◆ Brief 1:
Answer these questions about the GSM modem message:
(a) What term does the writer suggest for the calypso 7.07/7.10 instead of "modem"?
(b) At most, what percentage of a handset's features does a given person usually use?
(c) By what time does the writer say sales could reach multiple 100K's per month?

GSM Modem Confusion
wally.ritchie at gmail.com
Sat Jul 28 08:47:17 CEST 2007
On 7/27/07, Harald Welte <laforge at openmoko.org> wrote:
> On Wed, Jul 18, 2007 at 11:11:16PM -0400, Wally Ritchie wrote:
> > So it is with calypso based neo1973. I think we have here a
> > good starting point with as near a complete 7.07/7.10 implementation
> > as is possible consistent with other requirements.
> > As for the "modem". IMHO the word "gsm modem" should be reserved for
> > what gsmd provides to external TE e.g. as a laptop, PC, or PDA, that
> > uses a neo1973 for gprs or hcsd access. This is another 7.07 (possibly
> > even with a 7.10 layer) interface accessed through Bluetooth (or irda,
> > or usb serial). It would be less confusing if we didn't refer to
> > the calpyso 7.07/7.10 as a modem (perhaps chipset instead).
> unfortunately that is not our strategy. Your view seems to be heavily
> influenced by years (decades?) of experience in mobile phone
> development. But we're not coming from a mobile phone point of view.
Mang Ren Mo Xiang. Openmoko is an elephant and we are all wise but blind men
touching different parts of it. (some are more blind than others). What
part of the elephant you touch and your own personal experience determine
your view of what an elephant really is.
> You see, what we are trying to build here is not something that
> technically resembles 'yet another cellphone', but what we're building
> are open source linux-based mobile communications devices.
You can't really build somethat that's "not" something else. You build
something that is. Sure, less is sometimes more. But focusing on things
to leave out often leads to throwing the baby out with the bathwater. Yes,
there are very often things you can safely drop from the feature set. However,
this has attached risks. In the kind of chaotic environment we have now it is
easy to rationalize away things that could really be unidentified "must haves".
It's not too bad if you can just add them in later if necessary.
However, if this
means re-architecture then you may find yourself in great difficulties. There is
The dilemma with Mobile Handsets has always been the fact that any given
person usually uses at most 10% of the features. 5% are very basic features.
The other 5% are drawn from the 95%. A successful (economically) handset
model will often have few features that NOBODY uses. This effect will not
go away just by saying we're not really a handset. In the consumer market if it
walks like a duck and talks like a duck its a duck. Perhaps I am a wrong
in supposing that you're after the mass market? Perhaps you just want to
sell a few thousand a month of niche product to Linux geeks. But I am assuming
somebody wants to make some serious money here. IMHO, you could be
in multiple 100K's per month by Christmas 2008 if you don't screw the pooch
by ignoring the ultimate mass market consumers of these devices.

◆ Brief 2: Extract the listing from its first line through the line containing "Action: click(669, 220)", both included, and reproduce those lines without any change.

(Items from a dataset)
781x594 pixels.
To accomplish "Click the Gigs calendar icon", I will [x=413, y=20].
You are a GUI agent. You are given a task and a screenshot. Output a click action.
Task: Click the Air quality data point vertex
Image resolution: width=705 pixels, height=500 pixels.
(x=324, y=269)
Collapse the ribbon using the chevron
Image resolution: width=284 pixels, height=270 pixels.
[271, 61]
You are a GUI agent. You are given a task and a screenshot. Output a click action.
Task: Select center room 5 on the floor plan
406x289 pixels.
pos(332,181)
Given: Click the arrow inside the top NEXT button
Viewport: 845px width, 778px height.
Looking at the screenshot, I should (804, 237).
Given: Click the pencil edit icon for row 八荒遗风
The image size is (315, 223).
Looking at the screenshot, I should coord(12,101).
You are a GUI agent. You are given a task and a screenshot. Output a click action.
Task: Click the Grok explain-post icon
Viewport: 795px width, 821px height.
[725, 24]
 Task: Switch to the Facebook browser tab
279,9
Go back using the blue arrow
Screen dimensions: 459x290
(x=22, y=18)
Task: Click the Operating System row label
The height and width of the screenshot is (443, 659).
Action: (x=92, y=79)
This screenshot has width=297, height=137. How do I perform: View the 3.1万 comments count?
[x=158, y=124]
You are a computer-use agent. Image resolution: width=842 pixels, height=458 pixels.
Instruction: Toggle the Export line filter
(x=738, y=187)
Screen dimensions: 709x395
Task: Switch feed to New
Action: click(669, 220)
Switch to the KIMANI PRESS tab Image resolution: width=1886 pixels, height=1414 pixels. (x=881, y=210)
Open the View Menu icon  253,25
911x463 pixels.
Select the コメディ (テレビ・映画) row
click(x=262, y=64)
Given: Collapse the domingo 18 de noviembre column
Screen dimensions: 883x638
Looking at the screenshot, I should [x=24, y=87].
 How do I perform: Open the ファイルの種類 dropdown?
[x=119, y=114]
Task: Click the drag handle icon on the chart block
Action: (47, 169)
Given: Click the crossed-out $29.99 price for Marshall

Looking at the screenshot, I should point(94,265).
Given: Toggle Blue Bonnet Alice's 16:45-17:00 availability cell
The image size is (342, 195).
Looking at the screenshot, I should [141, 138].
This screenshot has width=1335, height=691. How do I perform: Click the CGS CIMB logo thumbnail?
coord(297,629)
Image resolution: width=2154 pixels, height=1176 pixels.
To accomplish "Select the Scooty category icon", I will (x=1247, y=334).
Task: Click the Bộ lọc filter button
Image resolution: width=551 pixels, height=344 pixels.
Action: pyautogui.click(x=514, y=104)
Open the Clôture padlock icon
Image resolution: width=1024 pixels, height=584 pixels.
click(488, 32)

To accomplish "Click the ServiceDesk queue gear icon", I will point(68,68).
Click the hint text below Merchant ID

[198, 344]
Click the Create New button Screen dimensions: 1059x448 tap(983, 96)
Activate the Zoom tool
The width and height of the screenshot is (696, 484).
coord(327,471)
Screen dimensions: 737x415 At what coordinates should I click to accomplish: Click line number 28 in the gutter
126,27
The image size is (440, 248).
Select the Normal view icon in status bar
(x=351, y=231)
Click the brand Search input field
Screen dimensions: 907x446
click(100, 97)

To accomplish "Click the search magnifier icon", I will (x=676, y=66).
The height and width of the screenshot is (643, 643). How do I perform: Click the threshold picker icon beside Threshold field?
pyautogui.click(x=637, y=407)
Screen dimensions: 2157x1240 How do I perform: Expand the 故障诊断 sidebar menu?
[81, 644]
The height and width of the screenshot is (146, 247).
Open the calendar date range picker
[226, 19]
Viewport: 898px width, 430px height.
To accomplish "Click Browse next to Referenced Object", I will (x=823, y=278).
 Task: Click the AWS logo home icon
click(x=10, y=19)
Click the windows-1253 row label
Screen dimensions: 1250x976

◆ Written solution 1:
(a) Chipset.
(b) 10%.
(c) Christmas 2008.

◆ Written solution 2:
781x594 pixels.
To accomplish "Click the Gigs calendar icon", I will [x=413, y=20].
You are a GUI agent. You are given a task and a screenshot. Output a click action.
Task: Click the Air quality data point vertex
Image resolution: width=705 pixels, height=500 pixels.
(x=324, y=269)
Collapse the ribbon using the chevron
Image resolution: width=284 pixels, height=270 pixels.
[271, 61]
You are a GUI agent. You are given a task and a screenshot. Output a click action.
Task: Select center room 5 on the floor plan
406x289 pixels.
pos(332,181)
Given: Click the arrow inside the top NEXT button
Viewport: 845px width, 778px height.
Looking at the screenshot, I should (804, 237).
Given: Click the pencil edit icon for row 八荒遗风
The image size is (315, 223).
Looking at the screenshot, I should coord(12,101).
You are a GUI agent. You are given a task and a screenshot. Output a click action.
Task: Click the Grok explain-post icon
Viewport: 795px width, 821px height.
[725, 24]
 Task: Switch to the Facebook browser tab
279,9
Go back using the blue arrow
Screen dimensions: 459x290
(x=22, y=18)
Task: Click the Operating System row label
The height and width of the screenshot is (443, 659).
Action: (x=92, y=79)
This screenshot has width=297, height=137. How do I perform: View the 3.1万 comments count?
[x=158, y=124]
You are a computer-use agent. Image resolution: width=842 pixels, height=458 pixels.
Instruction: Toggle the Export line filter
(x=738, y=187)
Screen dimensions: 709x395
Task: Switch feed to New
Action: click(669, 220)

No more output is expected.